I have one that does ALL the time (Shadow) and one that rarely makes a peep (Duchess)


----------



## Brightelf (Sep 5, 2001)

Grimm's repertoir includes, but is not limited to:

1. Chewbacca-like, warble-y yodeling. 
2. Exasperated sighs. 
3. Deliberate hurricane-like, chest-y HARRUMPHS of disappointment. 
4. Garbled grumblings
5. Telephone obscene-call "breather" sounds. 
6. Hysterical chimp noises of eager enthusiasm. "Yuu! Yuu! Yuu!"
And the kicker:
7. The GSD "squeaky yawn" of anticipation: 
"Hyaaahh-EEEEEEEEE!!"


----------



## Rügen (Mar 19, 2008)

We have several Chewy's on the board! Very cool. 

Rugen is a chatter box! He can't do anything without narrating it. I can always tell what he’s up to by the “tone” in his voice.


----------



## pupresq (Dec 2, 2005)

We've got a bunch of loud mouths here too, Grace being an especially bad offender. She's got some SA and she used to scream like her toenails were being ripped out when we'd walk away from her in the car. She's better about it now but they've all still got a lot to say.

It's funny too because after a while, even though each dog is different, you start to know a GSD when you hear one. It's not as obvious as something like a Malamute and their distinctive woo woos and each of our dogs is uniquely identifiable but beyond that, it's like Shepherds have a certain sound. I've gone to the shelter and realized there was a German Shepherd there before I saw it.


----------



## JerzeyGSD (Jun 26, 2008)

Jerzey only barks when someone is at the door or in the yard or whatever. So, maybe once or twice a day? In fact, she barks so infrequently we can't even teach her a speak command and we've tried numerous times!

Well, sometimes she play barks when John is rough housing with her but other than that, nothing!


----------



## scannergirl (Feb 17, 2008)

Lucy makes a lot of various noises, but she also "talks" using her body. Her favorite thing is if I'm sitting there not, in her opinion, paying enough attention to her, she'll ask nicely with her voice and if I still don't respond the paw is on my lap








Then when I turn my attention to her she'll look up at me with those lovely expressive brown eyes and I know if she has to go out or is just looking for a game of chase and divebomb the sofa. If it's the maul the furniture game she gets VERY vocal.


----------



## Waldershrek (Apr 20, 2009)

She's always making noise of some kind....whining, growling, barking.

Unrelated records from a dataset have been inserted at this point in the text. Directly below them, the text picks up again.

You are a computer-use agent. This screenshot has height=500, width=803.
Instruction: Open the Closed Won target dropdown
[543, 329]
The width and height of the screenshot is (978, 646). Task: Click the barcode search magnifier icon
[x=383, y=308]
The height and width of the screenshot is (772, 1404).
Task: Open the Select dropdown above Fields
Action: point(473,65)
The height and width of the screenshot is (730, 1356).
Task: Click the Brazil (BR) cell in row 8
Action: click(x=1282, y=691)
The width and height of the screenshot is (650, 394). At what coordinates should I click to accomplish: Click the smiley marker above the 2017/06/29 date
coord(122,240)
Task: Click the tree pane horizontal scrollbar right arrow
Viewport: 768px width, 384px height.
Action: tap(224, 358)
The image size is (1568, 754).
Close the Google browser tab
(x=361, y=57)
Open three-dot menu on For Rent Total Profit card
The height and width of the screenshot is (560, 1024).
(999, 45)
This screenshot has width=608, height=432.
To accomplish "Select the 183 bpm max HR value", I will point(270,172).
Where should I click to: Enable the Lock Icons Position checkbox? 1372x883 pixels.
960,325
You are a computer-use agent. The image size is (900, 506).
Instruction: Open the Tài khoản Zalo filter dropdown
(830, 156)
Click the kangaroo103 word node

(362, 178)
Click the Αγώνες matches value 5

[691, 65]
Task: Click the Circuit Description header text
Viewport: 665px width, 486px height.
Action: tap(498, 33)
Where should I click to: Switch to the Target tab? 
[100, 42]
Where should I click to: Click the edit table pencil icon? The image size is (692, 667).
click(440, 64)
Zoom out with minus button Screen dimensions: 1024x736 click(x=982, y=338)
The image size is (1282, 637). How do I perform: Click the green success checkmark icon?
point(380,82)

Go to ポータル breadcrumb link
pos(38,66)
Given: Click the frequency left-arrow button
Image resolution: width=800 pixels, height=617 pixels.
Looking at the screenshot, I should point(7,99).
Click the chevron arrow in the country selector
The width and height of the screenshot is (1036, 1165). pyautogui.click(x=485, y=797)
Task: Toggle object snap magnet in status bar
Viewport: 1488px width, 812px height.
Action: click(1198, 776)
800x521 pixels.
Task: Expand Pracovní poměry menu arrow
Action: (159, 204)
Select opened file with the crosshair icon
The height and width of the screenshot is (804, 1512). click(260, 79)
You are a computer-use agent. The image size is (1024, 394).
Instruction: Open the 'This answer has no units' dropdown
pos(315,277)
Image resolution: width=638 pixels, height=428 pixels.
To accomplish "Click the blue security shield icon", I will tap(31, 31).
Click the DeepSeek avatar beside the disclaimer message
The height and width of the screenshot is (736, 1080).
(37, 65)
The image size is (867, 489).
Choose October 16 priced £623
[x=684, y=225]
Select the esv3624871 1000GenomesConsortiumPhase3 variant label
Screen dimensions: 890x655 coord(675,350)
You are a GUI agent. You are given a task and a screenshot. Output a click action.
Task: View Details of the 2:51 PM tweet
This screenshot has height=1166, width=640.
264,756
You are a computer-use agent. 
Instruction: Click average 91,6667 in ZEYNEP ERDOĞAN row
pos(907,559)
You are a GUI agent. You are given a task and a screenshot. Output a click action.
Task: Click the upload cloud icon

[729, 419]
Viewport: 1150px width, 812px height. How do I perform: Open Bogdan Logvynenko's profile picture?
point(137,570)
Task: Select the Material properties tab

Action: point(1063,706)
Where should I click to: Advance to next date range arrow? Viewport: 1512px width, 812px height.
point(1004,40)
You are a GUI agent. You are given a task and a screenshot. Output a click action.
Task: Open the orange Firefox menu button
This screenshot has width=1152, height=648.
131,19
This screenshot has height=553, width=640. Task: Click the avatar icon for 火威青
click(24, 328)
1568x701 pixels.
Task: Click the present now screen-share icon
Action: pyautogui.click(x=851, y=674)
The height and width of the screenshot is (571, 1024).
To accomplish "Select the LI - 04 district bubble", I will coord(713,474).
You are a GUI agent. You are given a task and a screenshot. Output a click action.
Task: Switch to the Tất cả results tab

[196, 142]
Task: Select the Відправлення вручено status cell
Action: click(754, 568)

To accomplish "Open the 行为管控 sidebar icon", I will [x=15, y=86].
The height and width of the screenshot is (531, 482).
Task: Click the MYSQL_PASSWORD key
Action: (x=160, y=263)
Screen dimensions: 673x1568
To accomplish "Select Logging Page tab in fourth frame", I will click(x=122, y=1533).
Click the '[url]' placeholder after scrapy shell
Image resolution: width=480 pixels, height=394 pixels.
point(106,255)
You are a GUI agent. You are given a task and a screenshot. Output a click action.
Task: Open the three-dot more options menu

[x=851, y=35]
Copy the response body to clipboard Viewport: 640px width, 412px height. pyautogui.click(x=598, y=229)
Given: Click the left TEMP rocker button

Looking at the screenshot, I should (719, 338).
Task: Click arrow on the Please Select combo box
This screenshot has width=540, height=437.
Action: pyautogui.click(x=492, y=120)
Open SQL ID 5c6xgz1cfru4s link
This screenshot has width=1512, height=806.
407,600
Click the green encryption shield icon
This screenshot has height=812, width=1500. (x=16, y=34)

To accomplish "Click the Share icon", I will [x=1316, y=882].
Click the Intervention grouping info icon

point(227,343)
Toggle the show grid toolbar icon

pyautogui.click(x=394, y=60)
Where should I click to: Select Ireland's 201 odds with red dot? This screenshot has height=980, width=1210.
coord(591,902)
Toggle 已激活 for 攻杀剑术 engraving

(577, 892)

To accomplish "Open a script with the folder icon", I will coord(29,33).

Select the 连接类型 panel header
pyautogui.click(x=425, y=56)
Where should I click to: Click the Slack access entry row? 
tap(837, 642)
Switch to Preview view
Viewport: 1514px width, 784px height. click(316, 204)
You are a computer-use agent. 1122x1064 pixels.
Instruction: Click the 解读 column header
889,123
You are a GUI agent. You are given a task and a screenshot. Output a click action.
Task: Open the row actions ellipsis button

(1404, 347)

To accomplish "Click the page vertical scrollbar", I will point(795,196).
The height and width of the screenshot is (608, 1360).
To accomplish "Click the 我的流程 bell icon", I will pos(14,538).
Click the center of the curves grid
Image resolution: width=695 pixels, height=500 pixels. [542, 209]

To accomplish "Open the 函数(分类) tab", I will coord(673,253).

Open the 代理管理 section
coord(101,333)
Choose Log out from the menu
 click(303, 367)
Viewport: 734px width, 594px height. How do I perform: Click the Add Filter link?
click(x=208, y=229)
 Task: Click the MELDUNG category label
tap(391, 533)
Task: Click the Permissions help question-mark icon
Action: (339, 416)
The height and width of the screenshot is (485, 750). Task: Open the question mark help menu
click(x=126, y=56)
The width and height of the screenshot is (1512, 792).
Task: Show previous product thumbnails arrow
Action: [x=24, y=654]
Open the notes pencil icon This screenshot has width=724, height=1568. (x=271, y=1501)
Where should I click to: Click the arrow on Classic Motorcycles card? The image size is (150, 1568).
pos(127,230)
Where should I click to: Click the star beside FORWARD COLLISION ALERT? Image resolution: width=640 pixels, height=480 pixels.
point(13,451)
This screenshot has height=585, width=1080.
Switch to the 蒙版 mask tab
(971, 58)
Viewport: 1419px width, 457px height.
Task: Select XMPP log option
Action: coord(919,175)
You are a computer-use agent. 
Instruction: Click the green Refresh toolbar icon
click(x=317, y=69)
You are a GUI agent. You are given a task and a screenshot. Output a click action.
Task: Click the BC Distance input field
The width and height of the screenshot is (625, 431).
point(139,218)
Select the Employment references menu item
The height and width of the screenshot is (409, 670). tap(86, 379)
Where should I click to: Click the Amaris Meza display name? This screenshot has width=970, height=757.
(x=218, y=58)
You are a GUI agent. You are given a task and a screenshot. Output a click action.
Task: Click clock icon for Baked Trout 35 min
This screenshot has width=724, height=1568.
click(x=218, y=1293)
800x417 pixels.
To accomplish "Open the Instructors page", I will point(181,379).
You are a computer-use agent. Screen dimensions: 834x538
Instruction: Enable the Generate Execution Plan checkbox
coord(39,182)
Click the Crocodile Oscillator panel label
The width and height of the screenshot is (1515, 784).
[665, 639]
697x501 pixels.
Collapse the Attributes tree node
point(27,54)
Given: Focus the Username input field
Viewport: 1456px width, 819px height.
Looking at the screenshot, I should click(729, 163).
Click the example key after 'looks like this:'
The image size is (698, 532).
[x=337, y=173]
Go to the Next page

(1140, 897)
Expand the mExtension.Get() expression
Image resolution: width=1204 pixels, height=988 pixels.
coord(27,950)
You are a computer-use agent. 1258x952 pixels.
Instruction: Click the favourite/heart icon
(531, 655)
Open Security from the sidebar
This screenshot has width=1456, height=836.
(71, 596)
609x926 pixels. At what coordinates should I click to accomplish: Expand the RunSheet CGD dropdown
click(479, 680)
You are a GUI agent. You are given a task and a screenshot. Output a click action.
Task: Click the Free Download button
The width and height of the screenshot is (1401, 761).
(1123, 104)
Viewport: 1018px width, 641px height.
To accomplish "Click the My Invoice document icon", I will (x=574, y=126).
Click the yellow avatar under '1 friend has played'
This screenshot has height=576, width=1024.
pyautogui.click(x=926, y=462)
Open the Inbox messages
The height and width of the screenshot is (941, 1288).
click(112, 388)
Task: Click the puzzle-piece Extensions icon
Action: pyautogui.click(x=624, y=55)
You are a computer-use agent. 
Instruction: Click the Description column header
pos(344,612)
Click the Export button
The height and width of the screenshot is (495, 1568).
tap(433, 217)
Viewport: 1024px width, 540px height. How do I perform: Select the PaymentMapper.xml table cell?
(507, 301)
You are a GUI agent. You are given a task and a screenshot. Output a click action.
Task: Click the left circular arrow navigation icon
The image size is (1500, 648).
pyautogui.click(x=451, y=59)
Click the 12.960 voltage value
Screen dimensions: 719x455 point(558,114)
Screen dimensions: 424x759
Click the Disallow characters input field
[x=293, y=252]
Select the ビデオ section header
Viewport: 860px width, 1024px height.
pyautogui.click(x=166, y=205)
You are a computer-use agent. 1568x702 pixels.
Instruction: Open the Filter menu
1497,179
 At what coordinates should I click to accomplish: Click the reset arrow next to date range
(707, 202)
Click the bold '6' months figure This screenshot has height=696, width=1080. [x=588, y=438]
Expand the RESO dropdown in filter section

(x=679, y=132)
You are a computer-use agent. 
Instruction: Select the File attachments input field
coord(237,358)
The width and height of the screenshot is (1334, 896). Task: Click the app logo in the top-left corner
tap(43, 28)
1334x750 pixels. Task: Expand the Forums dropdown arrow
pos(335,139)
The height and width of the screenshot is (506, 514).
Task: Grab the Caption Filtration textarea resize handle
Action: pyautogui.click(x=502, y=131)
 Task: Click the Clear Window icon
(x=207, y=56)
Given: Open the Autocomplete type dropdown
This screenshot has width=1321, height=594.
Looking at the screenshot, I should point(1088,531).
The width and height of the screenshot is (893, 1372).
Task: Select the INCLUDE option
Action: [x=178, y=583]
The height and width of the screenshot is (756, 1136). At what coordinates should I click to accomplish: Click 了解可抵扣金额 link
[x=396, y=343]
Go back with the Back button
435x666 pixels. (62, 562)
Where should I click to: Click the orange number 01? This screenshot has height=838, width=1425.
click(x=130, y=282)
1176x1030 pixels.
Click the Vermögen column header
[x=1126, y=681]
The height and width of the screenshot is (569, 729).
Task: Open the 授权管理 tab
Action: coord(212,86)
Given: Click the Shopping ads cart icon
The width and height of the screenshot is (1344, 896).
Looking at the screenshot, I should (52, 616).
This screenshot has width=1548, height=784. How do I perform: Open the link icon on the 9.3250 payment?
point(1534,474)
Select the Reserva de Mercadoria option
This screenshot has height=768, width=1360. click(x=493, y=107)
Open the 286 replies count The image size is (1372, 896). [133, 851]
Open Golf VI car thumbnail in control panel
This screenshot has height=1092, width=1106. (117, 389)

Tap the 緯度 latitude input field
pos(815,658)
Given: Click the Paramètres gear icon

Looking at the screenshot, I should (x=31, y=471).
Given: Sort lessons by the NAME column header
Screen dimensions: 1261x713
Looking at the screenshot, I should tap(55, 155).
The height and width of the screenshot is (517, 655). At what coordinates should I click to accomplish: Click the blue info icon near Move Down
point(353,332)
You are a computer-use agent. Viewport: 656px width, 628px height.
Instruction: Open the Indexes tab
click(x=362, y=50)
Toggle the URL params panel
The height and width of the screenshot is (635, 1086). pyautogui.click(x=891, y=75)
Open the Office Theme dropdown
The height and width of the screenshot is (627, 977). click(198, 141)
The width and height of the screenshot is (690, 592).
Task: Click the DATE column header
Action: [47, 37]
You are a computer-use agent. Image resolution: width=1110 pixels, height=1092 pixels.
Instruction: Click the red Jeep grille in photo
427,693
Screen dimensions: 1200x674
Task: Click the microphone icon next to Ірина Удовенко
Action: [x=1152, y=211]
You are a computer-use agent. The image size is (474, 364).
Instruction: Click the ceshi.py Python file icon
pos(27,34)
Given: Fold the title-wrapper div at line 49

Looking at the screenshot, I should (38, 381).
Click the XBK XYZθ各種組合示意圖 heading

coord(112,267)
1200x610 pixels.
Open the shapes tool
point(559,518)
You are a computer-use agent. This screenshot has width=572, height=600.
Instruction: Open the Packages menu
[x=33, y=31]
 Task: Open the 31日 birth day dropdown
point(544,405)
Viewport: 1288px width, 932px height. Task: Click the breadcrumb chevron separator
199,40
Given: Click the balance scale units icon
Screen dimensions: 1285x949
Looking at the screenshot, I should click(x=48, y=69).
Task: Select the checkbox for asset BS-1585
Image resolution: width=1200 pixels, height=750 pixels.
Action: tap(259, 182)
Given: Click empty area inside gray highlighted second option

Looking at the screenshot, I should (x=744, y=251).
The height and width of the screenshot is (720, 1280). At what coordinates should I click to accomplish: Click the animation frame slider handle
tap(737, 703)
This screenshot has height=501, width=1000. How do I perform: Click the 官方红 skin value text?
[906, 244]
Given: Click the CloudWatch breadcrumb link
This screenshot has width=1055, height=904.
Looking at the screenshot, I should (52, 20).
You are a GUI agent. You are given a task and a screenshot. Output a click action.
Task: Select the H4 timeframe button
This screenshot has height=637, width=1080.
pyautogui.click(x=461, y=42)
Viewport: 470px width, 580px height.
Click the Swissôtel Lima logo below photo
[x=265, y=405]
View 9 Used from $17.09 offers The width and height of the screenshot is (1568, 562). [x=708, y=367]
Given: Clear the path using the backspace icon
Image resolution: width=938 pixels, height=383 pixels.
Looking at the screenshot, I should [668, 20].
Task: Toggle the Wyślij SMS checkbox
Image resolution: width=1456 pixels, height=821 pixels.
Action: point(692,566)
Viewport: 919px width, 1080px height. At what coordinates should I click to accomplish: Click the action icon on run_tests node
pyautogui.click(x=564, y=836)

The best is when she's dreaming though, this kinda low whimper/barking thing......I bust out laughing every time


----------



## Jason L (Mar 20, 2009)

> Originally Posted By: BrightelfGrimm's repertoir includes, but is not limited to:
> 
> 1. Chewbacca-like, warble-y yodeling.
> 2. Exasperated sighs.
> ...


Wow, that pretty much described Obie's language. I have never had an animal that huffs and puffs so much. He barks about once a month (usually for no good reason) but boy does he talk a lot!


----------



## KCandMace (Apr 8, 2008)

They each have their own level. 
Hexe for sure is the MOST vocal! Any excuse to you those vocals and she is! UGH!
Mace talks to me when he greets me after being let out of his crate. Like he is saying how glad he is to be out and wants to be with me. He leans on me and rubs up wanting to be pet all the while telling me what I need to hear.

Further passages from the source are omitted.